Your goal ::
Check every line below for the string "computer". Copy the ones that have it.

Data in this exercise ::
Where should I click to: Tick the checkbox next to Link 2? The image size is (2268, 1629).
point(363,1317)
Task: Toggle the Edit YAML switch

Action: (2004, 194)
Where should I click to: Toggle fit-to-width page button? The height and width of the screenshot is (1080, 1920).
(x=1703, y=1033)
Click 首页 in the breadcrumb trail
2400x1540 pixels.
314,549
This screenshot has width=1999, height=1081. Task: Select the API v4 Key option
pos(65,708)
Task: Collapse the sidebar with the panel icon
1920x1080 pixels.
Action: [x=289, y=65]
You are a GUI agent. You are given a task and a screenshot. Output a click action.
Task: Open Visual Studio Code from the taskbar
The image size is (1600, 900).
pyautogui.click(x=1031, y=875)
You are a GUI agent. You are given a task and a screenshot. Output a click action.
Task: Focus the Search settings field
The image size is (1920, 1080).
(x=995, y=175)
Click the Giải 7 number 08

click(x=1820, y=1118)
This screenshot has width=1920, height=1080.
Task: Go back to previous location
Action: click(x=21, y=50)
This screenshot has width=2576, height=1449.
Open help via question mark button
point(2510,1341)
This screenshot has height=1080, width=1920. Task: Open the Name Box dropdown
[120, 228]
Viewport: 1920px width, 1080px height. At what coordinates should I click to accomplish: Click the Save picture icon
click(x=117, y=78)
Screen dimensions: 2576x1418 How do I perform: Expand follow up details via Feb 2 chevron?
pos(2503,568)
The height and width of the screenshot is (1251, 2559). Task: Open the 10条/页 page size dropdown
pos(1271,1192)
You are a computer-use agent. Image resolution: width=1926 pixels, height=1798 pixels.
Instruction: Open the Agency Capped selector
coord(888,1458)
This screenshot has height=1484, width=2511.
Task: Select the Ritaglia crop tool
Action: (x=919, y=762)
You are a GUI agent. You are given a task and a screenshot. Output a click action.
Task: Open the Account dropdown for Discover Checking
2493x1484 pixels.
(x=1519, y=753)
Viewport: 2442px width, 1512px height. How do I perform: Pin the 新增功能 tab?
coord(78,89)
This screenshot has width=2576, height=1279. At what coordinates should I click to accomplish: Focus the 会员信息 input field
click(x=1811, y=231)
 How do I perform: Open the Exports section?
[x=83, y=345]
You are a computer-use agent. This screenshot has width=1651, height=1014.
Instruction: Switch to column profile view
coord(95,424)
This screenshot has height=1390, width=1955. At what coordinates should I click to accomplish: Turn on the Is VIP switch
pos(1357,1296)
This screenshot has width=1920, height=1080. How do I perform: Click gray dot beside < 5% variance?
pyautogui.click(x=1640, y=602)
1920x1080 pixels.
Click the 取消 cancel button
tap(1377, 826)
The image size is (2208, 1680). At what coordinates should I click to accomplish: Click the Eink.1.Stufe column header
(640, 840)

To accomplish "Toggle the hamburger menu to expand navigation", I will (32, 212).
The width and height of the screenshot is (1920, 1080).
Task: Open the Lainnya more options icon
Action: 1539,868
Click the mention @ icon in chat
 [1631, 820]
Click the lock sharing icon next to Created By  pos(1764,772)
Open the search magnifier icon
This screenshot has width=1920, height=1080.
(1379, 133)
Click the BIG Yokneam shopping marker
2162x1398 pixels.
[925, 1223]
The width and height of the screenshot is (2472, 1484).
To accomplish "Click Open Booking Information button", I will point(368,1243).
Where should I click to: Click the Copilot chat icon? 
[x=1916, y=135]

Answer section ::
You are a computer-use agent. Image resolution: width=1926 pixels, height=1798 pixels.
You are a computer-use agent. This screenshot has width=1651, height=1014.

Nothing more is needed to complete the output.